▶ [THE PROBLEM]
Using the travel account below, answer these questions:
(a) What had the TSA officer recently returned from?
(b) In what year was the Basra neighborhood bombed?
(c) How long was the flight to Amman?

▶ [EXCERPT PROVIDED]
Our journey back began on a difficult note as we missed our flight due to a combination of a snafu by the counter agents at the airport, being flagged for extra security screening, and then being sent to customs by a TSA officer concerned about the money we were carrying. The TSA officer was a courteous and young guy and he offered to escort us to Customs in an effort to expedite things so we wouldn’t miss the flight. While in Customs he told me he had recently returned from a tour of military duty in Iraq, in the same breath he noticed Mostafa’s hand and asked what had happened. I explained the story of the bombing of their Basra neighborhood in 1999 and how Mostafa lost part of his hand and his brother to the blast. The TSA officer didn’t respond immediately; but after a pause he related to mixed feelings of his participation in the war. His mind and gut were in conflict. He had pledged an oath to defend the American Constitution and to obey his chain of command but in so doing I suspect his gut was telling him he was doing something wrong. This young man now wrestles with the image of kids like Mostafa while those who made the decision to send him off protect themselves by distance and blindness.
On Friday the 18th the people at the Royal Jordanian counter at O’Hare were dealing with a crush of pilgrims on the Hajj vying for every last seat on the flights to Amman. We had arrived at the airport hours before the rush hoping to get on the flight. Thankfully the people at RJ recognized their error of the previous evening and found three seats for us on an otherwise completely booked flight with a long waiting list. The flight to Amman was unremarkable except for the wonderful behavior of Mostafa on a crowed 14-hour flight. (My kids often fuss over a 14-minute car ride to their grandmother’s house!)

▶ [DATASET EXCERPT]
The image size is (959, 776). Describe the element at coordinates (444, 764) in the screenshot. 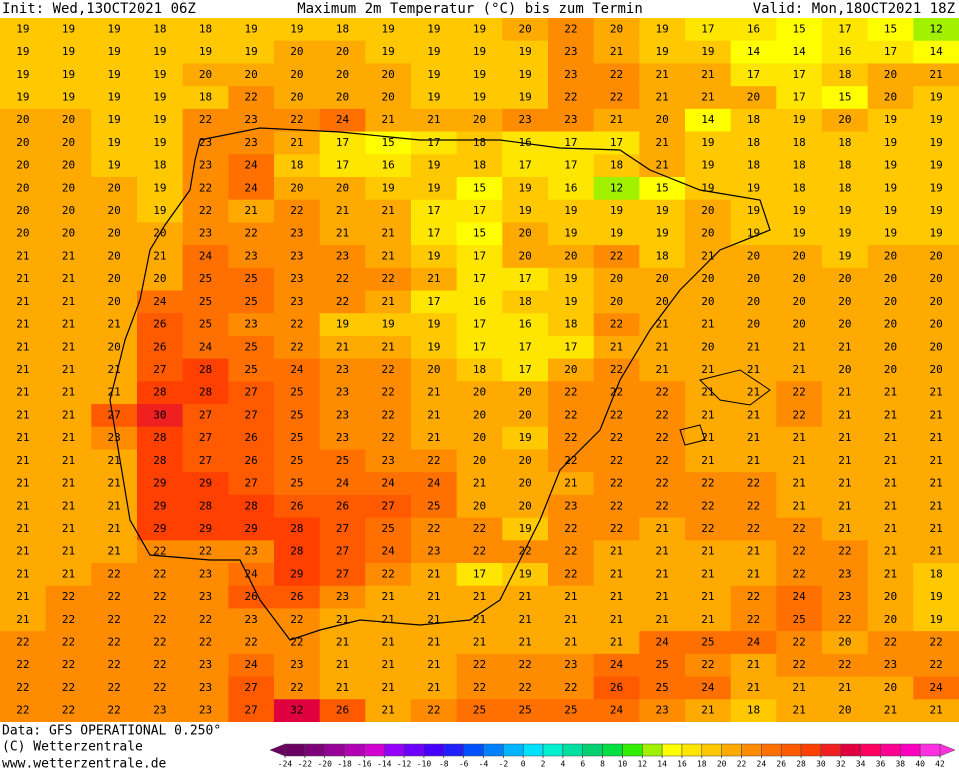

I see `scale-tick-label: -8` at that location. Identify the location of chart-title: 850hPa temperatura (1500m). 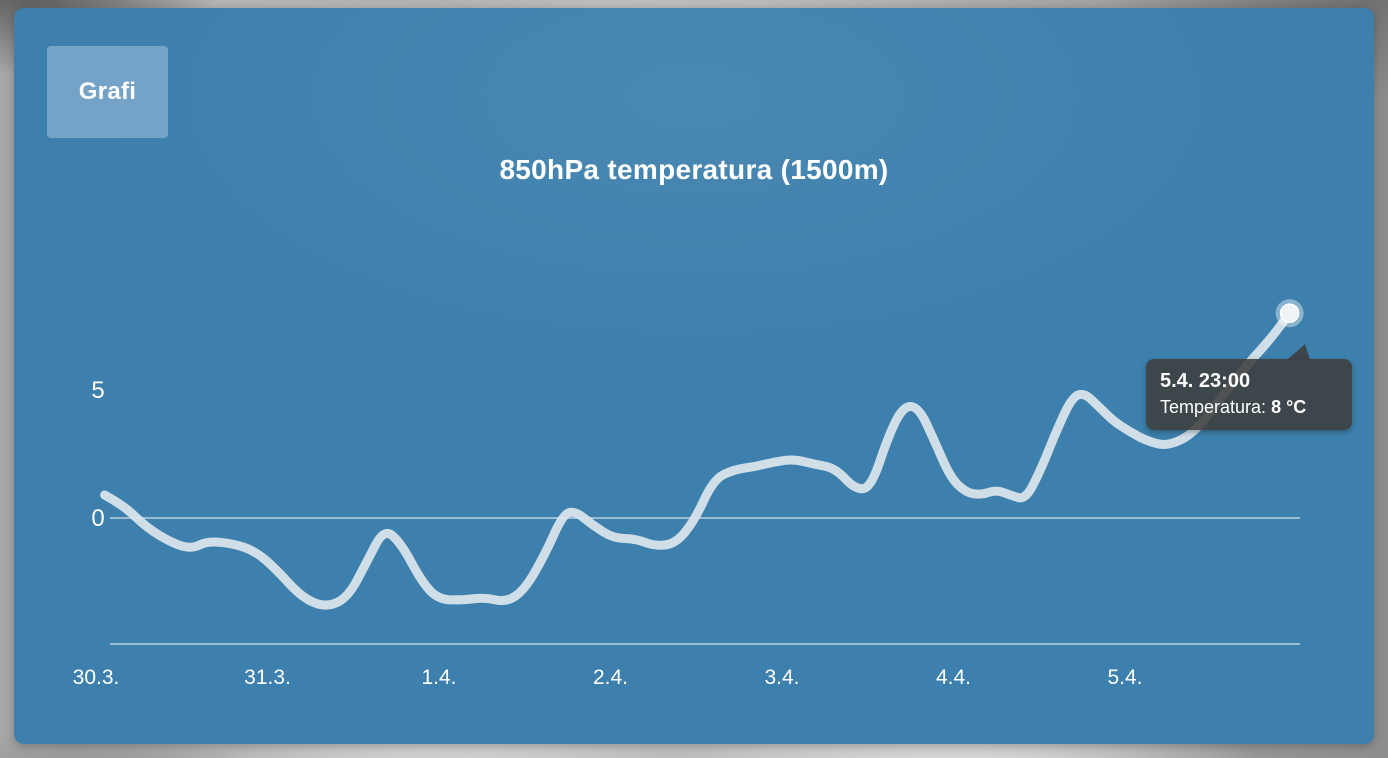
(694, 170).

▶ [ANSWER BOX]
(a) A tour of military duty in Iraq.
(b) 1999.
(c) 14 hours.